═════ Provided entries ═════

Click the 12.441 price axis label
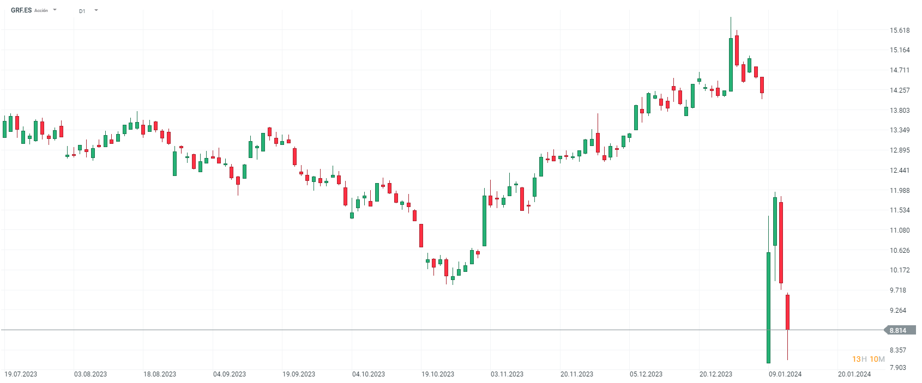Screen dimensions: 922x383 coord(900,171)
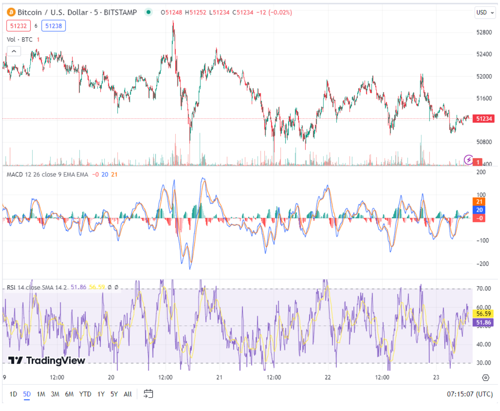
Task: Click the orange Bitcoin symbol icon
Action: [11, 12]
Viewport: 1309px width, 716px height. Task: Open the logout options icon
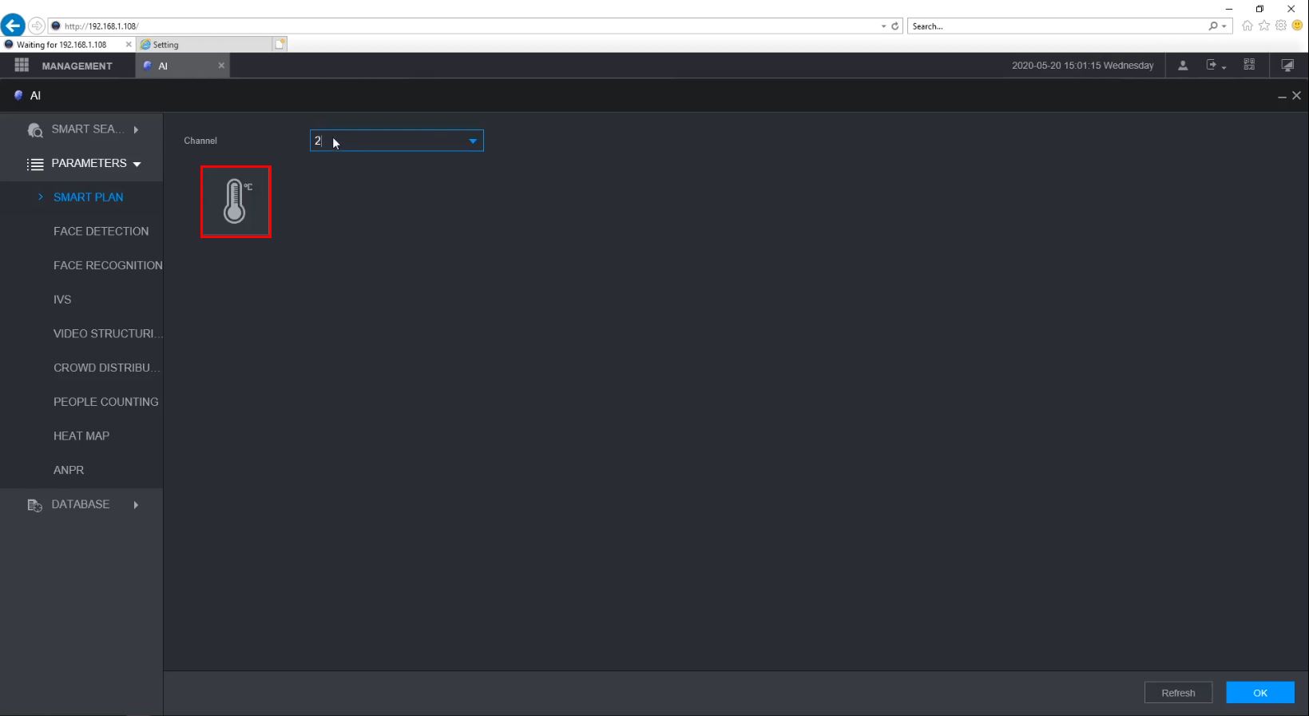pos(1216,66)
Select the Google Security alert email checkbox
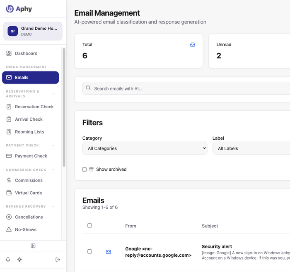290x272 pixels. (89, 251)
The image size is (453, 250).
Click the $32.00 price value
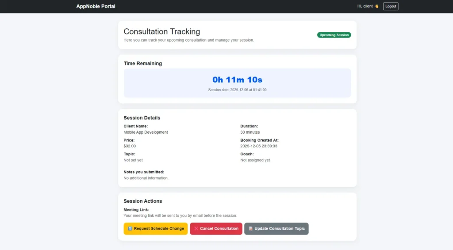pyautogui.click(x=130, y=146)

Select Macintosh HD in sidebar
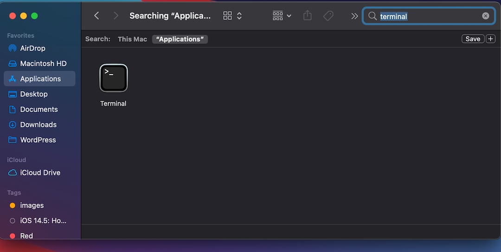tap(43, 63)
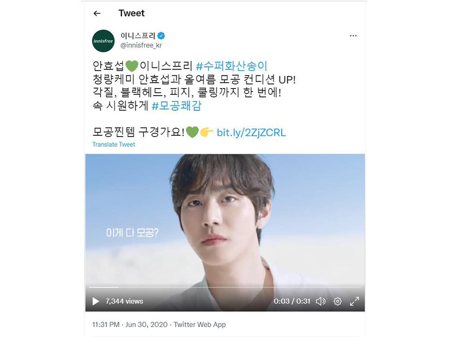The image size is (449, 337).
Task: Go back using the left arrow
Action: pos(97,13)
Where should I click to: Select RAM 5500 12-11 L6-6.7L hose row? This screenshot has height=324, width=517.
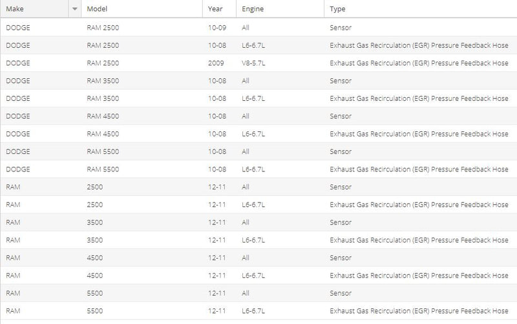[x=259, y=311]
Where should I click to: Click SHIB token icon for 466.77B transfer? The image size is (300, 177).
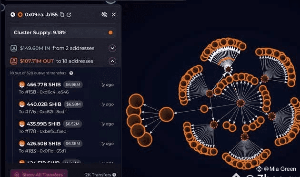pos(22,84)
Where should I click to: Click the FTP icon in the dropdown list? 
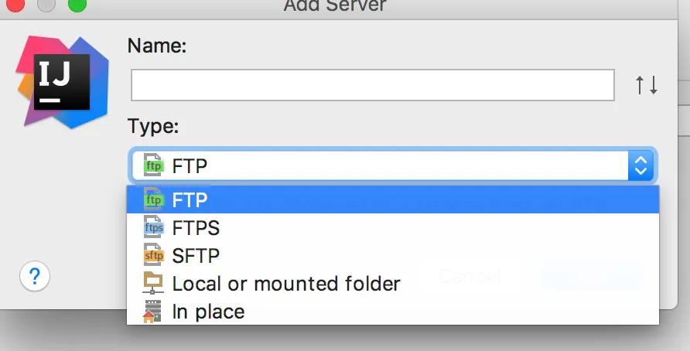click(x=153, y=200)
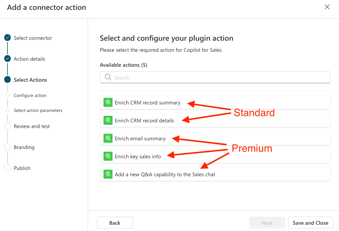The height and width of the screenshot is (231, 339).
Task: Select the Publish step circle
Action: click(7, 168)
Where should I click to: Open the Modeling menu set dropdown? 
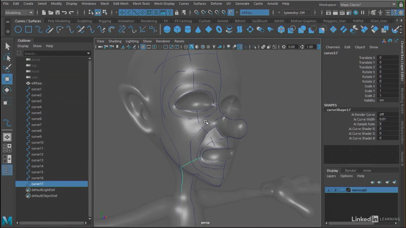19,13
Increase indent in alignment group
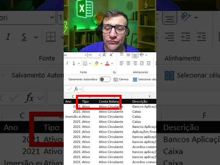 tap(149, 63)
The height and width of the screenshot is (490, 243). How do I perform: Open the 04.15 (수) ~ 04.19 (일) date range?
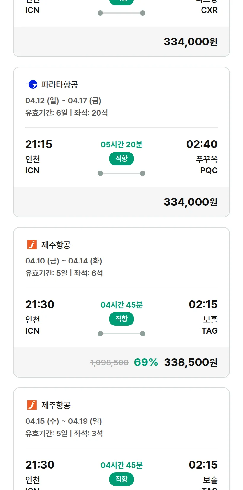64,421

═════

### Problem statement
Return exactly the lines that begin with the one containing "The height and width of the screenshot is (490, 243)." and end with the final line of the data above; include no pictures.

### Output
The height and width of the screenshot is (490, 243). How do I perform: Open the 04.15 (수) ~ 04.19 (일) date range?
64,421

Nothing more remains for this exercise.